広島・栗林 3戦連続好投も報われず「チームは勝てなかったので」 7回3安打1失点「7回まで投げられたのはよかった」
「ヤクルト2-1広島」(25日、神宮球場)
広島・栗林良吏投手はベンチの最前列で身を乗り出して声を張り上げていた。延長十回、無念のサヨナラ負け。結末を見届けると、意気消沈するナインを出迎えた。自身は先発し、7回3安打1失点(自責0)。「7回まで投げられたのは良かった」としながらも「チームは勝てなかったので」と満足感は乏しかった。
試合全体を通して安定した投球を見せた。唯一の失点シーンとなった三回も失策から出塁され、丸山和の犠飛で1点を許した形。「犠飛のところはもう少し低めに投げていたらもっと浅い飛球になっていたかもしれない」という細かい反省はあったが、「プラスに捉えることはプラスに捉えて」と前を向いた。

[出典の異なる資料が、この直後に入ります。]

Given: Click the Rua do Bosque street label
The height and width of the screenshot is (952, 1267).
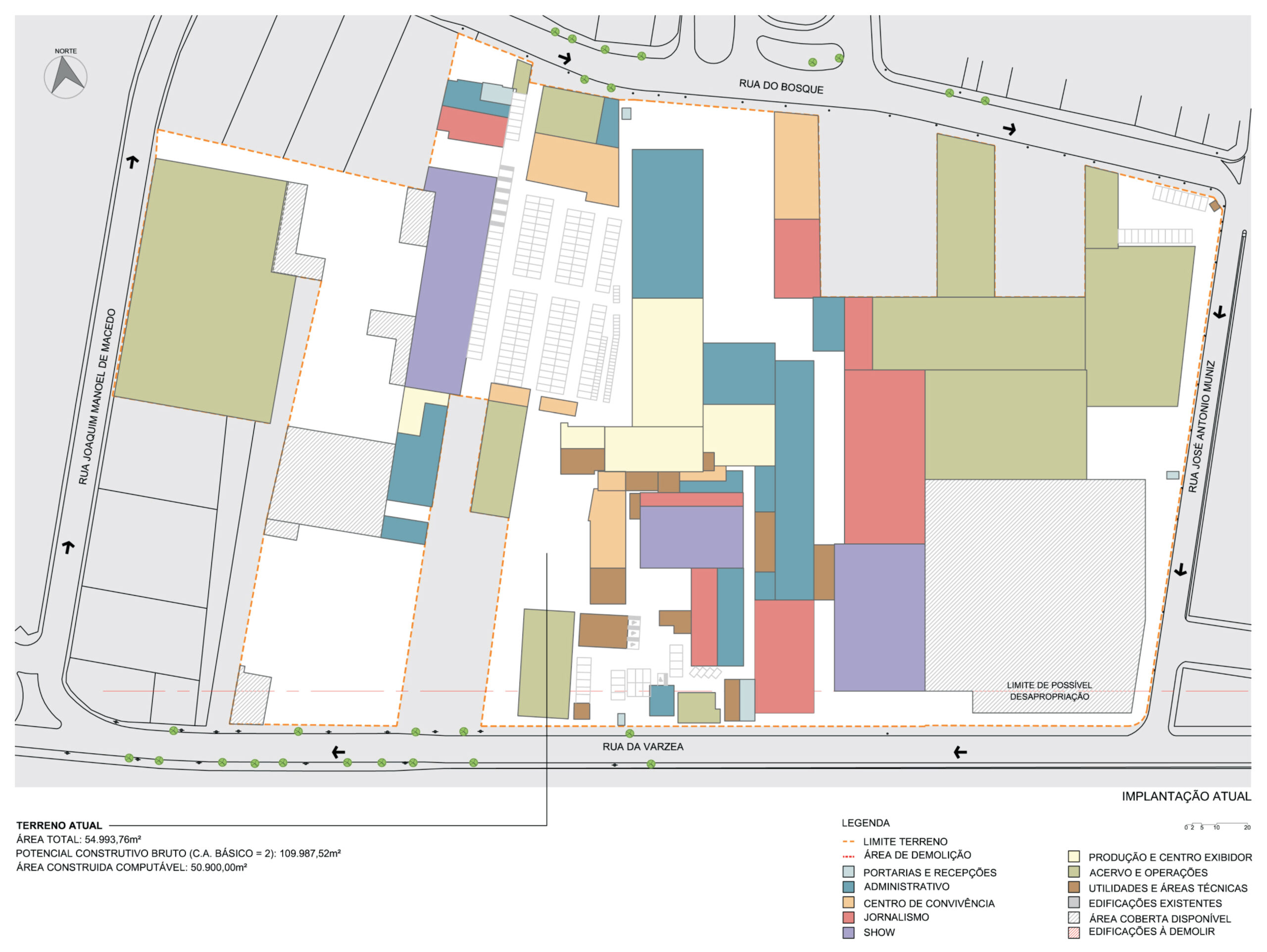Looking at the screenshot, I should (x=780, y=87).
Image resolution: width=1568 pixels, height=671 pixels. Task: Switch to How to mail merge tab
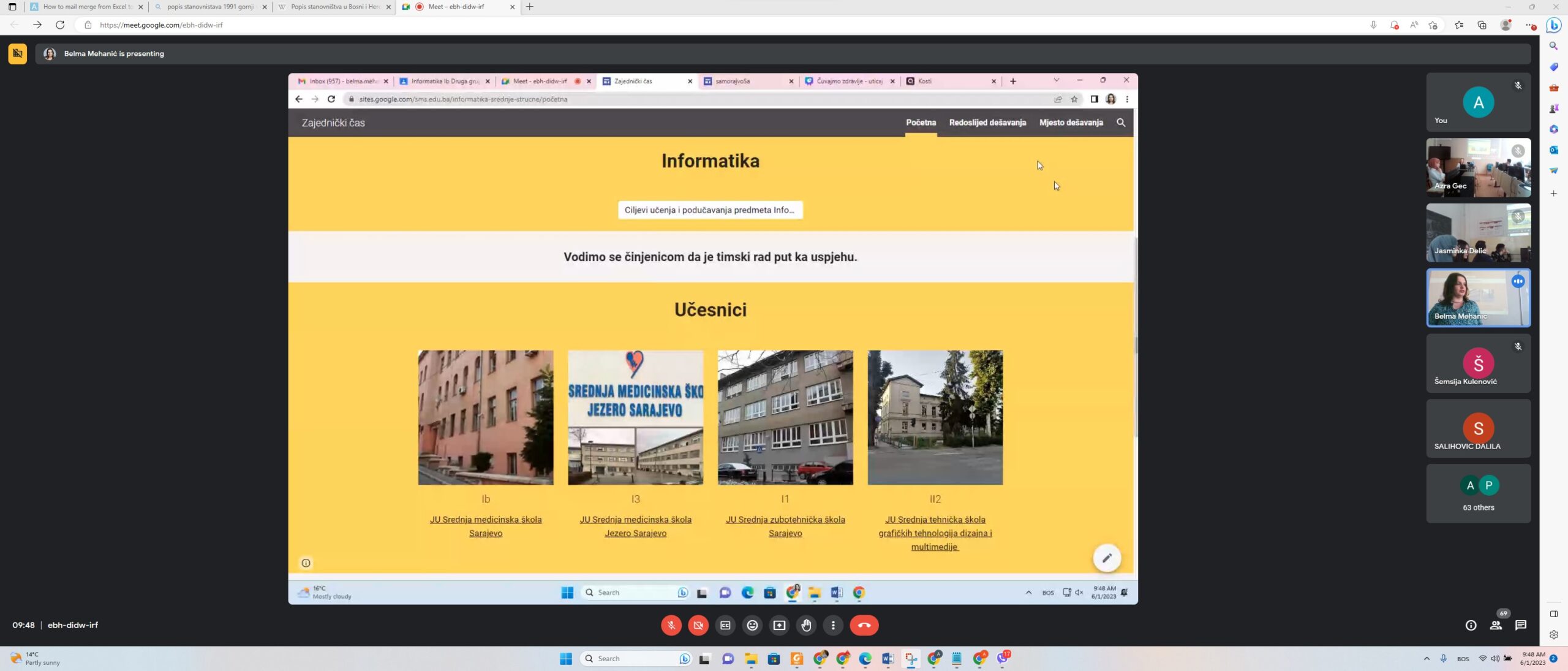click(x=86, y=7)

これで右内転筋の肉離れから1軍復帰後、3試合連続の好投。復帰戦の9日・ヤクルト戦では6回1失点、前回登板の18日・阪神戦は7回1失点で勝利を挙げた。離脱前と変わらぬ姿を見せ、5勝3敗、防御率1・07で先発転向1年目の前半戦を終えた。
暑さ厳しい戦いがこの先も続く。「暑いのはマイナスに意識したくないなと思うし、気持ちの面で、自分の中では暑さに強いと思ってマウンドに上がるようにはしている」と語る右腕。汗を飛ばしながらも懸命に腕を振り、後半戦も期待通りの活躍を見せていく。